A year later, Natanz suffered a mysterious explosion and a fire at a workshop that destroyed almost the entire building. Authorities described the incident as an act of sabotage by Israel’s Mossad. Thereafter, Iran moved most centrifuges to an underground plant deep inside a nearby mountain. Then last Saturday, the government unveiled new and more advanced centrifuges during a ceremony that marked the country’s Nuclear Technology Day.
Is Israel Behind Cyberattack on Nuclear Facility in Iran?
On Sunday morning, only a day after Iran’s president Hassan Rouhani showed the three brand new centrifuge cascades – 164 IR-6, 30 IR-5 and another 30 IR-6 devices – to the nation, an “incident” at the facility caused a blackout. Iranian media reported that a problem with the electrical distribution grid had led to the system failure. No one was injured and the incident did not cause any contamination.
Israeli media quickly contradicted the official Iranian account. They declared the incident was not an accident, but a cyberattack, and that the damage was far greater than what Iranian officials had reported. Apparently, the attack has shutdown much of Iran’s nuclear facility in Natanz and sets back their nuclear program by at least several months.
The head of the atomic energy organization of Iran, Ali Akbar Salehi, condemns the move. And said that the international community and the International Atomic Energy Agency (IAEA) need to deal with “nuclear terrorism”. He also said that Iran “reserves the right to take action against the perpetrators”.
Not the First Time Natanz Suffers a Cyberattack
Yesterday’s attack was not the first time that Natanz has suffered a cybersecurity incident. Between 2007 and 2010 an ingenious computer worm targeted and sabotaged the plant, causing equipment to malfunction. The malicious worm, called Stuxnet, was allegedly developed by the United States and Israel. However, neither country has ever openly admitted responsibility.
Since the Stuxnet attack, Iran has invested heavily in their cyber-attack capabilities.
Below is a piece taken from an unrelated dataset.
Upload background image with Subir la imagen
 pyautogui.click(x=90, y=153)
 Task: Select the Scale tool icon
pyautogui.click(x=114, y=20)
In recent years Iranian backed hacker groups have launched numerous attacks on US organizations, such as banks, universities, healthcare institutes and technology firms. The US has retaliated with attacks on Iranian missile facilities and intelligence groups.
Meanwhile, tensions are rising between Israel and Iran. The cyberattack is just one in a series of incidents in recent years. There have been a number of attacks on both Iranian and Israeli maritime vessels, reprisal airstrikes by Israel in Syria (a strategic ally of Iran), the assassination of Iran’s chief nuclear scientist, and even a mysterious oil spill in Northern Israel.
Reviving the 2015 Nuclear Deal
The attack has happened whilst world powers are in the midst of mediated talks with Iran about reviving the 2015 international Nuclear Deal. The deal limited the quantities of enriched uranium Iran could produce. The former US president, Donald Trump, abandoned the deal in 2018 and reimposed economic sanctions on Iran instead.
Since the US withdrawal, Iran has gradually breached more and more restrictions. At their Natanz plant, Iran now enriches uranium of up to 20% purity and says it can easily handle 80%. The level needed to build nuclear weapons is 90% purity. Nonetheless, Iran maintains that its nuclear program is for peaceful purposes only.
President Joe Biden is keen to rewind his predecessor’s decisions, arguing that under the Nuclear Deal Iran had largely scaled back nuclear activities. The US defense secretary, Lloyd Austin, arrived in Tel Aviv, Israel, on Sunday to explain the US’s new position. The Biden administration also hopes to craft a stronger deal with Iran. Preferably before the upcoming Iranian presidential elections in June.